Initial Configuration

 Default Text Editor

I use nano as my text editor. But throughout this guide, I will use the $EDITOR environment variable in my commands so that you can choose your editor.  To set the $EDITOR variable permanently:

  1. Edit this file: ~/.bashrc
  2. Add the following line at the end of the bashrc file:
    export EDITOR=nano
  3. The next time you log in, it should be set for you.

While we’re on the subject, when you are editing configuration files, you might want to back them up (copying them and tacking on a .bak extension seems like a popular way to do this).  For the most part, I leave this up to you.

Network Settings

Make the server use a static IP address – this way you can set up your router to do port forwarding, and you can reference the server using the IP address. You also need to check the DNS configuration.

  1. sudo $EDITOR /etc/network/interfaces
  2. Change the applicable network interface section to look like this (replacing the xxx‘s as appropriate):
    auto eth0
    iface eth0 inet static
  3. sudo $EDITOR /etc/resolv.conf
  4. I left the domain and search lines as they were. There should be a nameserver line for each DNS server. Adjust the nameserver lines as you feel appropriate. I use the OpenDNS DNS servers first, followed by my router’s DNS server (


Install an SSH daemon. This will allow you to connect to the server remotely using SSH.

  1. sudo apt-get install openssh-server

I also open another SSH port to listen on. This is so that I can forward the port through my router if I need to SSH in from outside my home (I don’t leave the forwarding enabled by default, though – I only enable it during the time I plan on using it). I could forward the standard port 22, but I like to use a different number to make it less susceptible to attack. Security by obscurity isn’t that great, but I figure it helps a little:

  1. sudo $EDITOR /etc/ssh/sshd_config
  2. Add this line (substituting in the port number you choose):
    Port 12345

Activate Power Button

My server sits in my living room, and I prefer to shut it down by pressing the power button on the front of the computer, like I can with my desktop PC.  I do this by installing the acpid package. I know that ACPI encompasses a lot of other power options, and I ‘m not sure exactly what else the acpid package activates besides the power button. I need to look into it, but I haven’t had any issues so far.

  1. sudo apt-get install acpid


At this point I like to restart the server using this command:

sudo shutdown -r now

To shut it down, you can use this command:

sudo shutdown -h now

Remote Login

Now that you’ve installed the SSH server, you can SSH into your server from a remote PC. Note that after a while you will see messages saying various filesystems will be checked on the next reboot. But, even after rebooting, the messages still appears, and no check appears to have happened. This appears to be a bug and is discussed in this forum.

Initial RAID Build

You will probably notice a lot of hard drive activity. This is because the server is still building the RAID array, i.e. mirroring the first drive to the second drive. The RAID array is not redundant until this is finished. You can view the progress with this command:

cat /proc/mdstat

Manual Update

Now would be a good time to install the latest updates.

_Given request A_. In the server setup guide, which package gets installed so the front power button shuts the server down?
_Given request B_. Reproduce the server setup guide from "1. Edit this" up to and including "set for you.".

_Stored rows_.
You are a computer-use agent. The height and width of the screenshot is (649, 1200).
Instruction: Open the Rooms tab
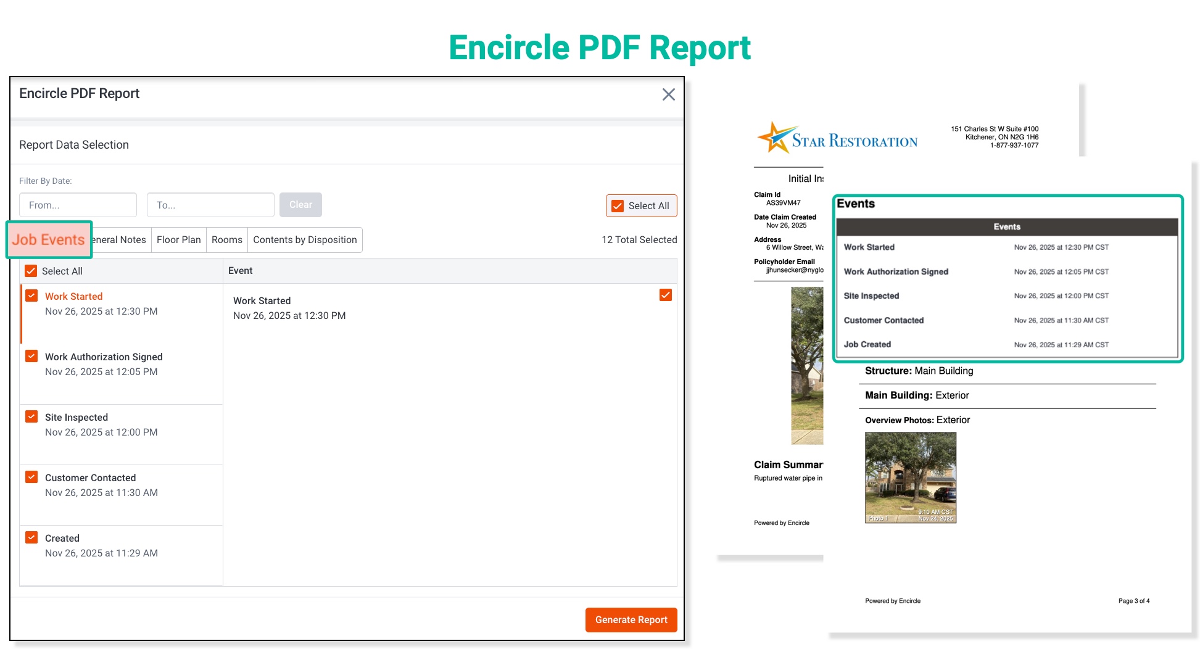tap(226, 239)
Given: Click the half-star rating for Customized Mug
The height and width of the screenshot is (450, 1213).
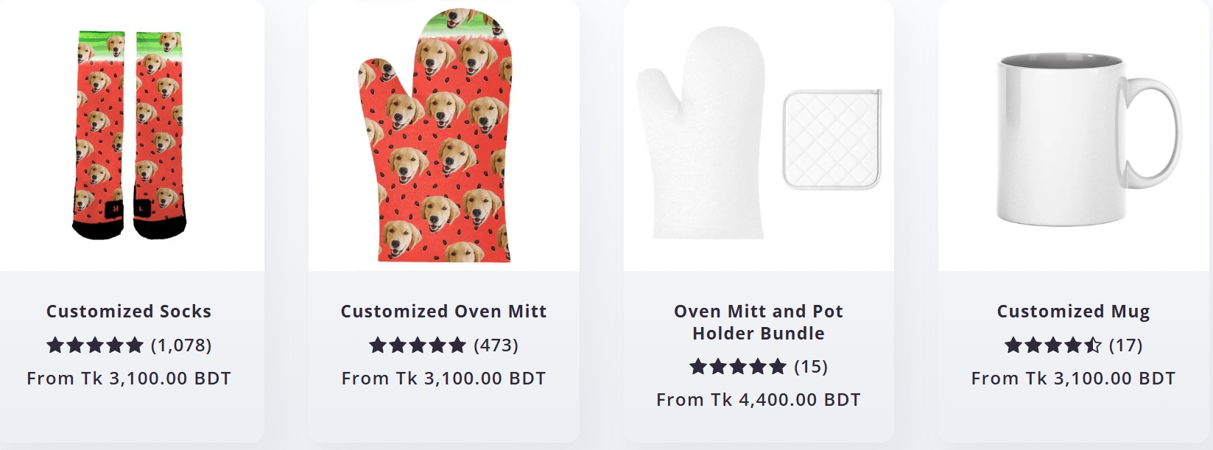Looking at the screenshot, I should (x=1094, y=345).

_Full solution A_. The acpid package.

_Full solution B_.
1. Edit this file: ~/.bashrc
  2. Add the following line at the end of the bashrc file:
    export EDITOR=nano
  3. The next time you log in, it should be set for you.